Curare l’obesità intervenendo sul cervello anzichè sulla ‘pancia’
il nuovo studio per risolvere un problema che interessa milioni di persone.
Il numero degli obesi nel mondo sta aumentando, soprattutto nei paesi occidentali. Basta guardarsi intorno e si possono vedere adulti oversize. Però la cosa più importante è che anche molti adolescenti e bambini che sembrano carini così cicciottelli, rientrano in questa casistica. Infatti da adulti avranno grossi problemi di salute.
Ormai l’obesità è a livello epidemico e causa malattie cardiache, diabete, ipertensione e disturbi del sonno costando motissimo alle comunità.
I depositi di grasso hanno influenza sull’organismo
soprattutto se obeso, reagendo in modo da impedire che il metabolismo freni il senso di fame. Un nuovo studio pubblicato su “Science Translational Medicine” spiega in modo dettagliato questo meccanismo che blocca il dimagrimento. Indica, inoltre, una possibilità di intervenire curando l’obesità atraverso il cervello anziché la pancia.
La leptina, fortemente coinvolta nella regolazione del metabolismo lipidico e del consumo energetico è un ormone prodotto dalle cellule di grasso. Noto anche come regolatore della dieta. Quando riscontra che le riserve di energia sono sufficienti, lo comunica all’ipotalamo, struttura del sistema nervoso situata nella regione cerebrale, che blocca lo stimolo della fame.

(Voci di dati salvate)
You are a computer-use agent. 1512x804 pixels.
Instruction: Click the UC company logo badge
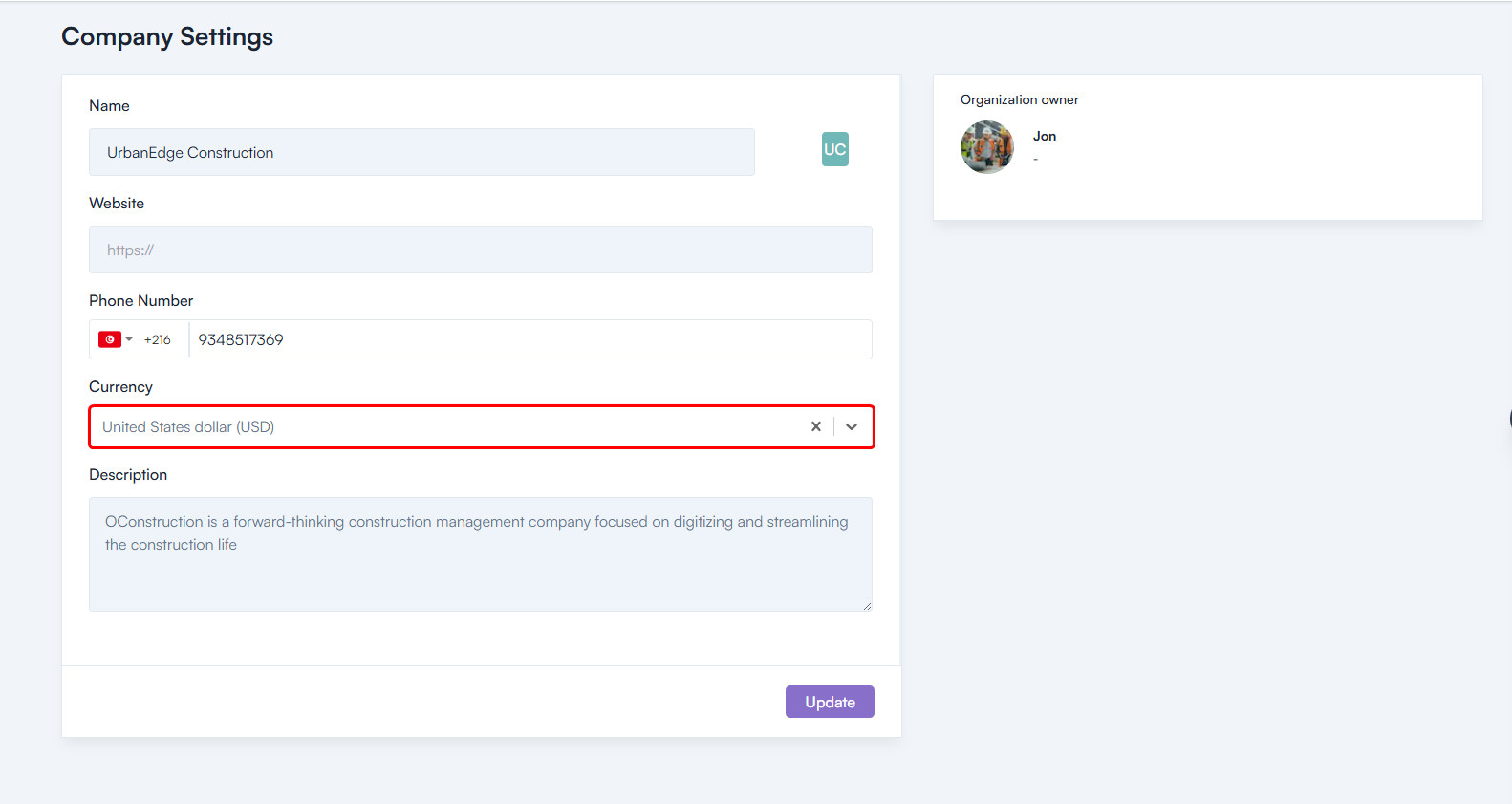834,149
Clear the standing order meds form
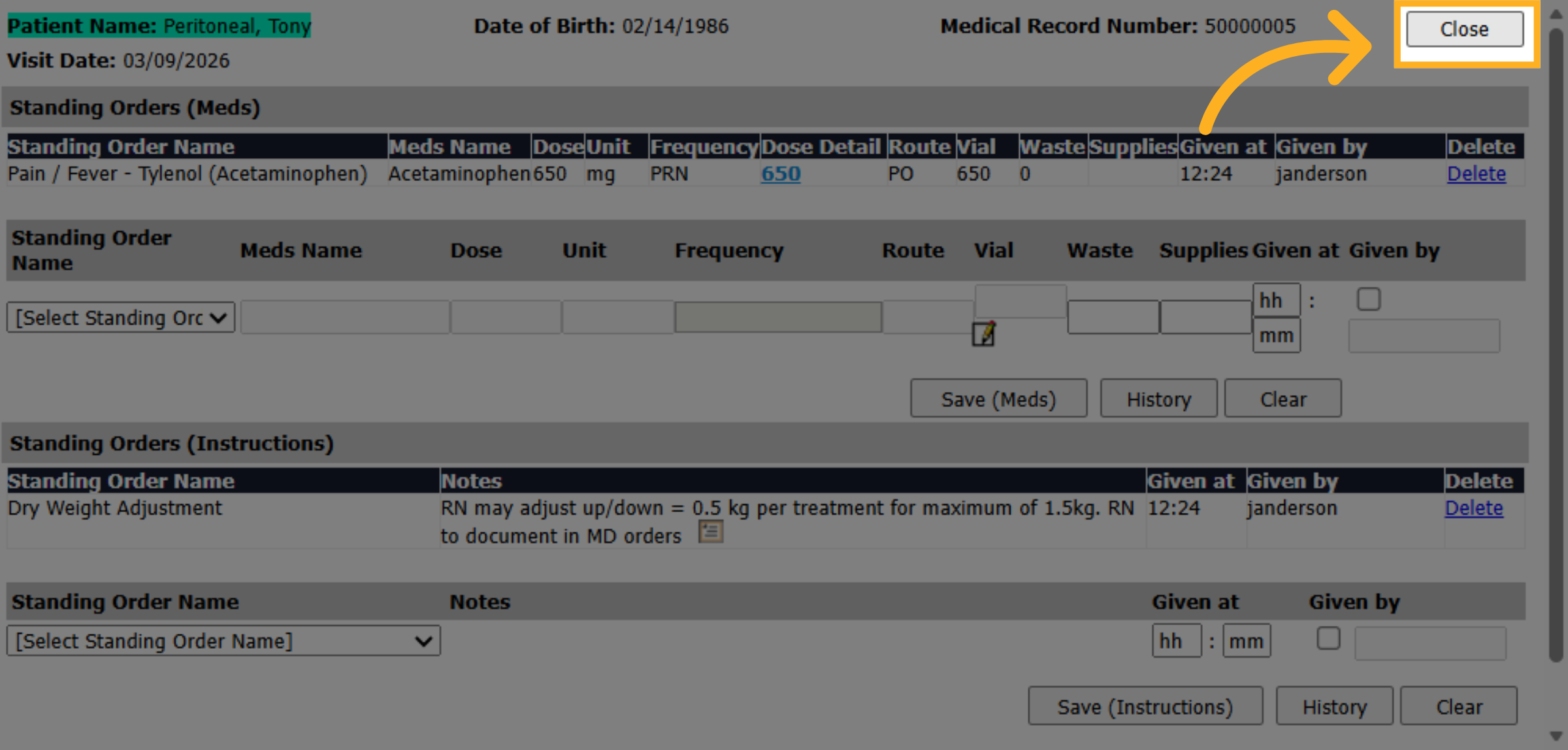 [x=1282, y=399]
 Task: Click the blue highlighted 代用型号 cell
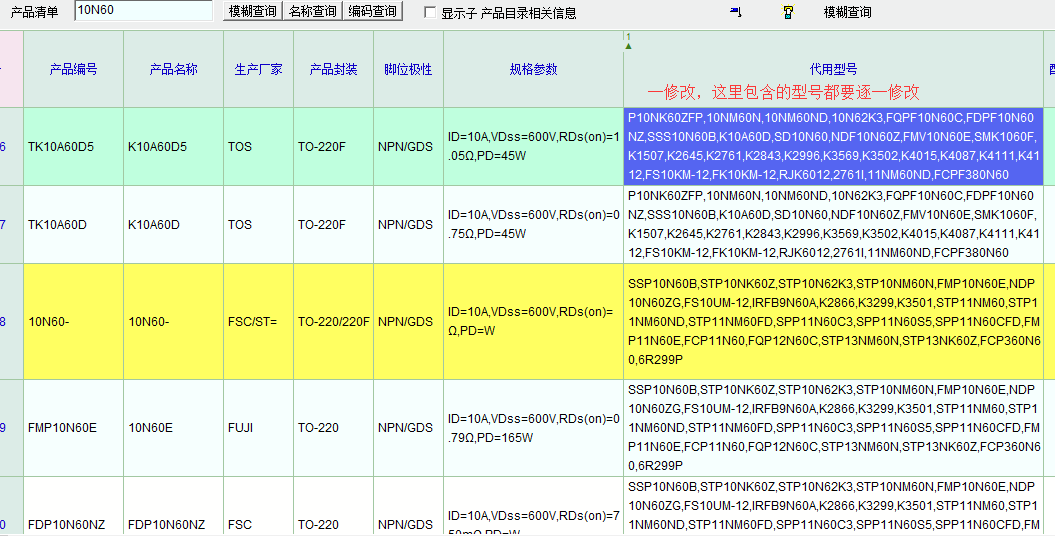tap(832, 146)
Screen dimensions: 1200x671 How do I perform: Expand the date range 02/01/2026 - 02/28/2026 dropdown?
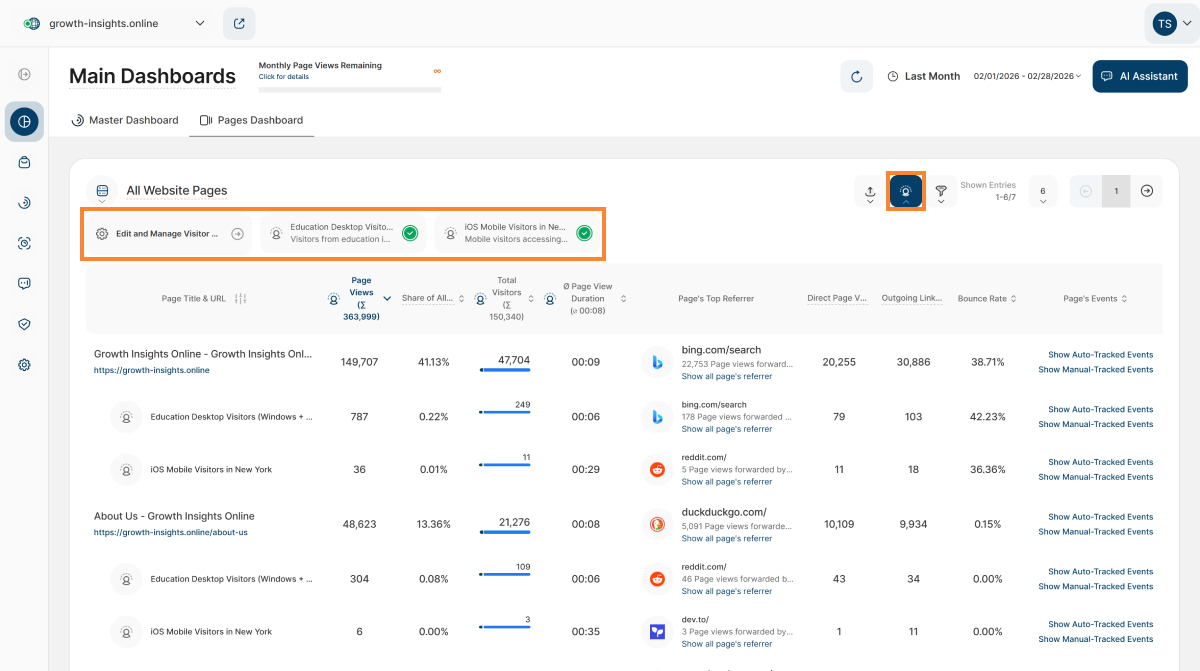pyautogui.click(x=1027, y=76)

* Scopo del compito *
Prosegui l'articolo sull'obesità e la leptina a partire dall'ultima frase riportata.

* Esito dell'esercizio *
Quando le riserve lipidiche aumentano, le cellule adipose bianche accelerano la sintesi di leptina per segnalare all’ipotalamo che occorre ridurre l’assunzione di cibo.
La leptina diminuisce il senso della fame
e aumenta la spesa energetica, favorendo la riduzione del peso corporeo e della massa grassa.
Più il peso aumenta meno è ricettivo alla leptina, perciò più si ingrassa e più diventa facile ingrassare.
Rafi Mazor, biologo all’Università della California a San Diego, autore dello studio, con la collega Dinorah Friedmann-Morvinski, biologa cellulare all’Università di Tel Aviv, in Israele, confermano la “resistenza alla Leptina”. Questa era già conosciuta, ma il loro studio ha potuto spiegarne il meccanismo e ipotizzare che la causa iniziale dell’obesità potrebbe essere uno stato infiammatorio provocato da diete. Le diete di cui si parla negativamente sono quelle ad alto contenuto calorico e di grassi le quali creano uno stato di infiammazione cronica di basso livello nell’ipotalamo.
Infine
vale la pena ricordare che nell’uomo l’assunzione di cibo è un fenomeno assai complesso, perché mediato da numerosi segnali biologici che si integrano a livello ipotalamico ma anche da fattori non energetici (culturali, sociali, emozionali ecc.).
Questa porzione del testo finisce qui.